Cat bond commentary from Renaissance Re and PartnerRe in earnings calls

by Artemis on May 19, 2008

Both Renaissance Re and PartnerRe have held earnings calls for the first quarter of 2008 in the last few days. While these are usually unexciting these two have relevance as the media folk asking the questions got onto the topic of catastrophe bonds. Earnings calls are often a useful way to glean inside information on how companies approach tools such as securitization.

The Renaissance Re call featured the question of ‘why the big drop in catastrophe bonds in the 1st quarter?’ the answer to which was We look at cat bonds very similar to the reinsurance business, and so from as far as our appetite for them it is consistent with what it has been. It is just a matter of whether the bonds that are currently available fit our portfolio. Fred Donner, CFO continued First thing is we have a total return swap in place for our cat bonds, which provides us with liquidity. The accounting for that is a shift from other investments in cat bonds to a line item on our balance sheet called other securitized assets. So I think when you are thinking about acquisition in cat bonds you have to take that line into consideration. But having said that, in addition to that there was some activity in the cat bond area this quarter; we did have about $48 million of maturities coming due. But we also took on about $17 million of additional cat bonds. So it’s not like we are selling them. We did have some short-term ones that matured. And for liquidity purposes we have entered into a total return swap.’

A further question asked of Renaissance Re was ‘are you seeing either a big difference or a change in difference between the pricing in the cat bond market, which seems to have grown dramatically, and the more traditional reinsurance market?’. This was picked up by Neill Currie, CEO who answered One thing is they tend to be at different levels oftentimes where the reinsurance market is participating below the cat bond market. I think over time we have seen cat bond spreads. They look at the cat bonds are looked at largely as a multiple of expected loss, and that multiple has reduced a bit. From a — which can obviously be transferred to a loss ratio. From a loss ratio perspective then cat bond loss ratio have gone up a bit. But so with the market moving the way it is in the reinsurance, reinsurance rates are decreasing. So you’re getting higher loss ratios there, as well. So I think yes, we’ve seen movement but on a relative basis it hasn’t been one moving much more extreme than the other.’

During the PartnerRe call Patrick Thiele, President and CEO said in response to a question about the Florida homeowner reinsurance market and the recent changes to the catastrophe fund and whether PartnerRe would participate ‘Florida-only homeowner-only business is not in a very attractive line to us, and I assume we would continue to be quite prudent in our underwriting of that.
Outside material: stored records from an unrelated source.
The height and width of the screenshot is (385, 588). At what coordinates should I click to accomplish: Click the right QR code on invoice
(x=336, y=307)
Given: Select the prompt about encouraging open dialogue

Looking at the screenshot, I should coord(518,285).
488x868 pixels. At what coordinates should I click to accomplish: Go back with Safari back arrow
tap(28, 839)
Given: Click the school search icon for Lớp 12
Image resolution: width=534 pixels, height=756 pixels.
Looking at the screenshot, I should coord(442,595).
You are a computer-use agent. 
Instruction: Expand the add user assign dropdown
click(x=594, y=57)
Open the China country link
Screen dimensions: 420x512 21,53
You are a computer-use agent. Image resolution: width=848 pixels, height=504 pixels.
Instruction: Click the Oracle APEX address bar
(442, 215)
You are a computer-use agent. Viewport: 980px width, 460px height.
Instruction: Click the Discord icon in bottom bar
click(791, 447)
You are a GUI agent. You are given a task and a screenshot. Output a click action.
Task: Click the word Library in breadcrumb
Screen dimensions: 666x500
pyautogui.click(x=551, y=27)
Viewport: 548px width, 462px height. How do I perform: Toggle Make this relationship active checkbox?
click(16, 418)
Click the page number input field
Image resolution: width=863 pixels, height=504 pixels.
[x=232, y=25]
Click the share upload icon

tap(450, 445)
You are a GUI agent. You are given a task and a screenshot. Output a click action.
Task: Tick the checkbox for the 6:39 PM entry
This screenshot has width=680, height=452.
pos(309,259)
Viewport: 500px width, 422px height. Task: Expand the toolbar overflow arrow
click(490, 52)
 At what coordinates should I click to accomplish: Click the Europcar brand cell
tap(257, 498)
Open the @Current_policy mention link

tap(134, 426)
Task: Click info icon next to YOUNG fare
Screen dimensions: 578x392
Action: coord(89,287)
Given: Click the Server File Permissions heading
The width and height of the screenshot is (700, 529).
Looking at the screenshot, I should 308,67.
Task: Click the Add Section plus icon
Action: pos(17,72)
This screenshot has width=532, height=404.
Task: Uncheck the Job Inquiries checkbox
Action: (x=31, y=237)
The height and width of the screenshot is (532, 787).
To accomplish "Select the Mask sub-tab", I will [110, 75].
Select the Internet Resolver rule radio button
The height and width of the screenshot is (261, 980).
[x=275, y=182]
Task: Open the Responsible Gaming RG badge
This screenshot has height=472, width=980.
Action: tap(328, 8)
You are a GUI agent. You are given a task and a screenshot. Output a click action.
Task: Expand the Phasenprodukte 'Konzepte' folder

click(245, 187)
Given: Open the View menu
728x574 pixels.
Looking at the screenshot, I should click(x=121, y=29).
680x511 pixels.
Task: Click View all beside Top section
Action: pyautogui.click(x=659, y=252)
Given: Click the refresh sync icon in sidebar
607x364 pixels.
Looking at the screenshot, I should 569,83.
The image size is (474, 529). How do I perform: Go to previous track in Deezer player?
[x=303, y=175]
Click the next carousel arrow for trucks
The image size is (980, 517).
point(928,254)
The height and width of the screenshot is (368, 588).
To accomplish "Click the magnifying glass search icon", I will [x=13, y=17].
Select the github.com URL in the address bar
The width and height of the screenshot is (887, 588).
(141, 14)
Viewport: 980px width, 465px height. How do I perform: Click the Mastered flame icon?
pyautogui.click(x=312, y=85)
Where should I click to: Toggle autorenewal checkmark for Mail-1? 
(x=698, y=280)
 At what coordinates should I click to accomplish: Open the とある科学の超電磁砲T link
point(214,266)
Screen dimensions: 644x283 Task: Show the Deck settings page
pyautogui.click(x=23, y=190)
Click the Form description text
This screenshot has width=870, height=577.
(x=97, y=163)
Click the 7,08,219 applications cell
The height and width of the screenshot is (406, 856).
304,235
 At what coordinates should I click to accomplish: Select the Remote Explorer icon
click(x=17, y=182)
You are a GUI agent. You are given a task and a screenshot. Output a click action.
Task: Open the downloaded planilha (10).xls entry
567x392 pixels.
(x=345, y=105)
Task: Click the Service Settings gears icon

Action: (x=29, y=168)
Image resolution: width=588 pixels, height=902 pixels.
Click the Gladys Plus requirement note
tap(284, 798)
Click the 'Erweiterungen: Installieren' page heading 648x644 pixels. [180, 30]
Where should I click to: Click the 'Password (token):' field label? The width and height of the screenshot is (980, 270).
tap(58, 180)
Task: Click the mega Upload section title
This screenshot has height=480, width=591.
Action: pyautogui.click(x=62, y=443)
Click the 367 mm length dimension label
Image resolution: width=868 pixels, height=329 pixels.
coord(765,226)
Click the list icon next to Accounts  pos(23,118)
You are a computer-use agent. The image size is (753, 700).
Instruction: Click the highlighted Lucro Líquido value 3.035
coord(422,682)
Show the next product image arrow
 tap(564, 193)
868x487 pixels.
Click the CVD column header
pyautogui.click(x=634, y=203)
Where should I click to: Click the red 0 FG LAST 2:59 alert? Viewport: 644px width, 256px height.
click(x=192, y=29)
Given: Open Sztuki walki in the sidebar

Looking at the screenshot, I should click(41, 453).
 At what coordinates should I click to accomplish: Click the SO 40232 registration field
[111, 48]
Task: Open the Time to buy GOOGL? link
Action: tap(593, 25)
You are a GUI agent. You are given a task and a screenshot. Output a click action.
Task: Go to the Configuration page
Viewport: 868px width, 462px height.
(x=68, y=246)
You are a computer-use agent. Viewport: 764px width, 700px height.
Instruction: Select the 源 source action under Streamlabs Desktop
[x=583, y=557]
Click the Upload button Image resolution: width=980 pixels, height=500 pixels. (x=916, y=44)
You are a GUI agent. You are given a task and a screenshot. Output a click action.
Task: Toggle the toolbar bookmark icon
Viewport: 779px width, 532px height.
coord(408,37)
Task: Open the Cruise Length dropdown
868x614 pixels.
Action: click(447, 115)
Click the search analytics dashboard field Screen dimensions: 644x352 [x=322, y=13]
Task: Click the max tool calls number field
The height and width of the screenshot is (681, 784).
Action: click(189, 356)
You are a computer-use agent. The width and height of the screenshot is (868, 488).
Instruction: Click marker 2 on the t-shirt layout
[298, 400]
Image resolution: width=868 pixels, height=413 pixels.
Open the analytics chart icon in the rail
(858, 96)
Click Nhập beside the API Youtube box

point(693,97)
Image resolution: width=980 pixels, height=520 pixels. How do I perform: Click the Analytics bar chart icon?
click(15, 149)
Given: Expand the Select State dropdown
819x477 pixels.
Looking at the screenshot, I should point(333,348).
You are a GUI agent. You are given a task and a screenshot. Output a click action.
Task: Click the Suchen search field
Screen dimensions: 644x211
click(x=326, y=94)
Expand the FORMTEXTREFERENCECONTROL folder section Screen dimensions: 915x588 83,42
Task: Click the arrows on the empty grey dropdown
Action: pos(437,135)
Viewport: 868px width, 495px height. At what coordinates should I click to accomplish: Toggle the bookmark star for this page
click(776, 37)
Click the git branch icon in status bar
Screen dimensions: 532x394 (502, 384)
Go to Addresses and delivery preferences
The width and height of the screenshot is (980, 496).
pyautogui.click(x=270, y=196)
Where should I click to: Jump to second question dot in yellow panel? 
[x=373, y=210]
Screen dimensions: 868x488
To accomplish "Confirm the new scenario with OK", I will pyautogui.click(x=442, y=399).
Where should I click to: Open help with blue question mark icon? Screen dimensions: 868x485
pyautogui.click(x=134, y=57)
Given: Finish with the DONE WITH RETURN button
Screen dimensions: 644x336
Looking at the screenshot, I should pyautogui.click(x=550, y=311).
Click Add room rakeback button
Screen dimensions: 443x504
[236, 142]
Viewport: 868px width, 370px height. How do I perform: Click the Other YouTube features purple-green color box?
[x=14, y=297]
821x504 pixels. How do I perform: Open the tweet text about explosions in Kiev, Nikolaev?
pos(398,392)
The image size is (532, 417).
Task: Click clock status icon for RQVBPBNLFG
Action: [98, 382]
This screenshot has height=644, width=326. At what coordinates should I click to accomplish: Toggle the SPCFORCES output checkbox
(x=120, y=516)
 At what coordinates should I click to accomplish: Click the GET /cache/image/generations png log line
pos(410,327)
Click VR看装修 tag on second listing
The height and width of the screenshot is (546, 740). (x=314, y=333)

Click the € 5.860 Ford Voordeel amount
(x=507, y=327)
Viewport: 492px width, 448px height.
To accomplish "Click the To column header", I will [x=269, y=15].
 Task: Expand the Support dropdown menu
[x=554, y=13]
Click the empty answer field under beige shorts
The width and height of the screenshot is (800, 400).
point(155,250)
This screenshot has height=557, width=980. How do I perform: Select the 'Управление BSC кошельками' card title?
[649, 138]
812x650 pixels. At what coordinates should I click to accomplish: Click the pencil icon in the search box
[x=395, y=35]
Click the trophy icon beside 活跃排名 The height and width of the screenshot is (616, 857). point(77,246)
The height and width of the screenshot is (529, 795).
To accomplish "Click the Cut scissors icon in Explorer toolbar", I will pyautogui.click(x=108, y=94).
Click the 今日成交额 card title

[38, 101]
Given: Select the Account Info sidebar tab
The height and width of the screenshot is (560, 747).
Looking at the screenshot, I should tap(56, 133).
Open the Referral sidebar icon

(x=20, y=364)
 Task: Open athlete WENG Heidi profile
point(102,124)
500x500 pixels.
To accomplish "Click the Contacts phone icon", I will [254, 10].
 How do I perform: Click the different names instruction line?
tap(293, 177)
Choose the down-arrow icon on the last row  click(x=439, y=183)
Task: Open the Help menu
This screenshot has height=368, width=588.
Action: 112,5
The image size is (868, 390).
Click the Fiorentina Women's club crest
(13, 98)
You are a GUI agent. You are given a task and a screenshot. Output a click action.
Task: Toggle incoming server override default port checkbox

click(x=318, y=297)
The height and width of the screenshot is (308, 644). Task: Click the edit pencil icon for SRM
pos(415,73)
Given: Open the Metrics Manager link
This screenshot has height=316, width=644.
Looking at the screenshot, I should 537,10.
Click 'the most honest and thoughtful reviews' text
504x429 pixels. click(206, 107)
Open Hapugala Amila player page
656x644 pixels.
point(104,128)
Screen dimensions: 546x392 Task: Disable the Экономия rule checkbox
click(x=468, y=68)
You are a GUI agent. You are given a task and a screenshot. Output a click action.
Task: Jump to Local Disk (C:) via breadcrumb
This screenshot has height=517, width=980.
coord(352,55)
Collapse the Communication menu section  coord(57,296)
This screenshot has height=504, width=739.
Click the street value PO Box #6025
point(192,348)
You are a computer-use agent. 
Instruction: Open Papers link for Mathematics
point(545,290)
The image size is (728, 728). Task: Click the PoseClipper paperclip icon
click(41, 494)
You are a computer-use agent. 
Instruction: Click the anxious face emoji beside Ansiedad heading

I think the one wild-card in this one is, in fact, how much of that increased demand will be met by Catastrophe bonds as opposed to the traditional excess-of-loss product. There seems to be an appetite in the capital markets in some of the hedge funds for Florida homeowner-only risk.’

Also during the call Albert Benchimol, CFO PartnerRe said Within private markets, the execution of our ILS strategy is very promising. While we do not issue insurance-linked securities, we view them as an opportune way to shape our overall reinsurance risk portfolio. We also believe that we have a competitive advantage in the evaluation and management of an ILS portfolio, and our trading these securities on our accounts. Of course, any exposure assumed in the ILS portfolio is captured in our Cat exposure limits.’